_REQUIRED TASK_. Render the listing below as a Markdown table with the columns Row and Line, giving each line its own numbered row and skipping blank lines. Leave out the pictures.

_A block of data_.
— Begin —

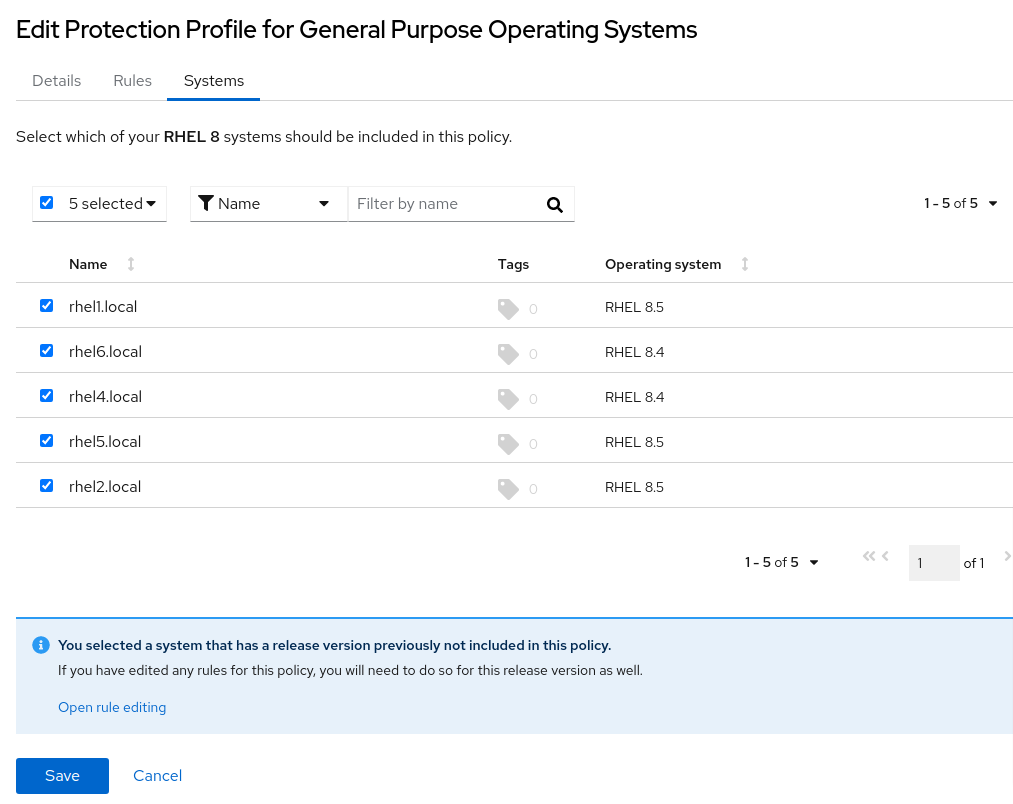This screenshot has width=1013, height=804.
Task: Click the 'Filter by name' input field
Action: [x=445, y=204]
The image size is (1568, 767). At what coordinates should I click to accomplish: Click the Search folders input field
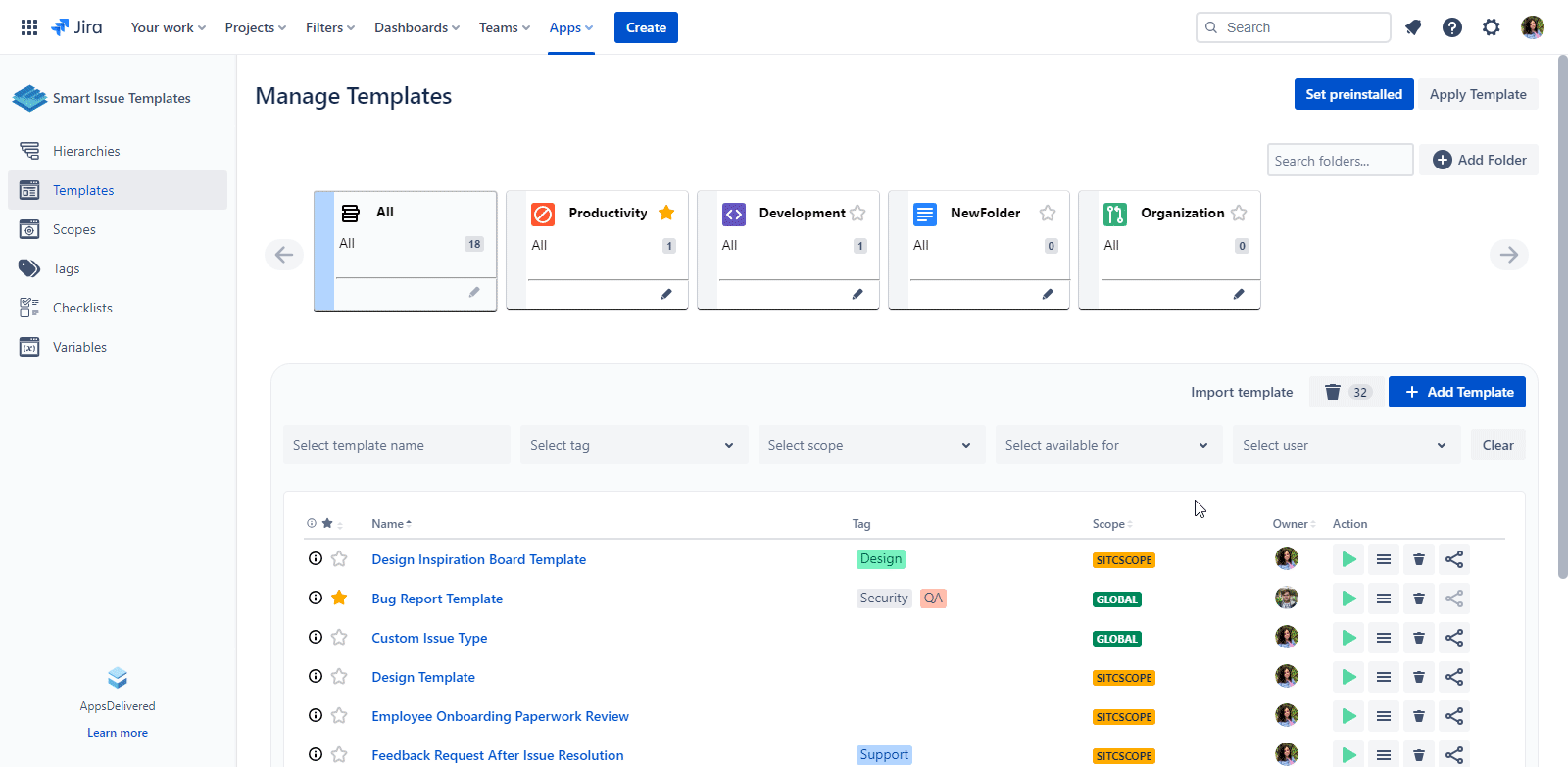[x=1339, y=161]
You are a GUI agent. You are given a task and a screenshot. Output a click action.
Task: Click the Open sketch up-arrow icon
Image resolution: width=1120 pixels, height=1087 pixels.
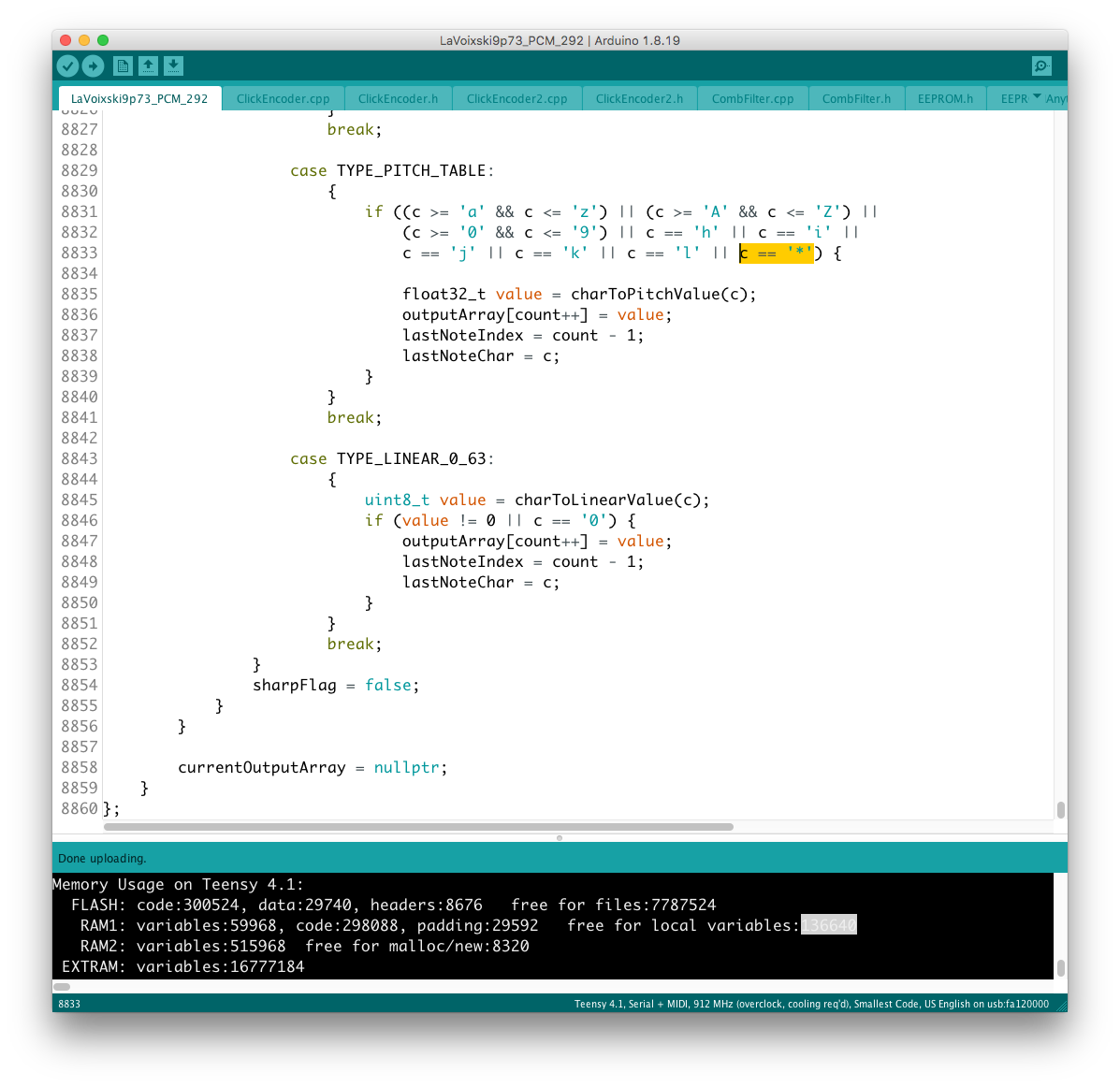point(148,65)
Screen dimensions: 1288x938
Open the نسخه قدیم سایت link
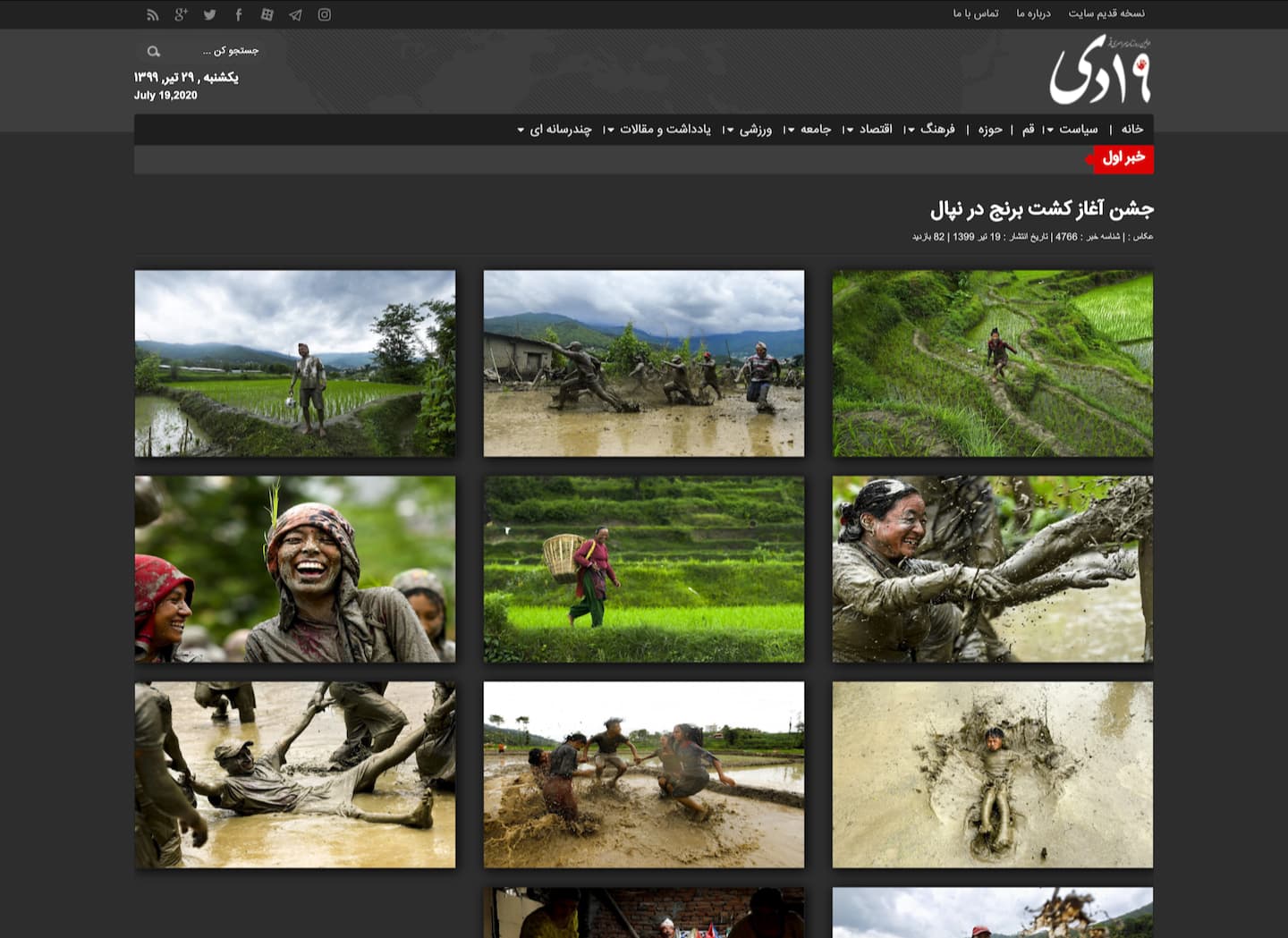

— End —

_OUTPUT OF THE TASK_.
| Row | Line |
|---|---|
| 1 | This screenshot has width=1013, height=804. |
| 2 | Task: Click the 'Filter by name' input field |
| 3 | Action: [x=445, y=204] |
| 4 | The image size is (1568, 767). At what coordinates should I click to accomplish: Click the Search folders input field |
| 5 | [x=1339, y=161] |
| 6 | You are a GUI agent. You are given a task and a screenshot. Output a click action. |
| 7 | Task: Click the Open sketch up-arrow icon |
| 8 | Image resolution: width=1120 pixels, height=1087 pixels. |
| 9 | point(148,65) |
| 10 | Screen dimensions: 1288x938 |
| 11 | Open the نسخه قدیم سایت link |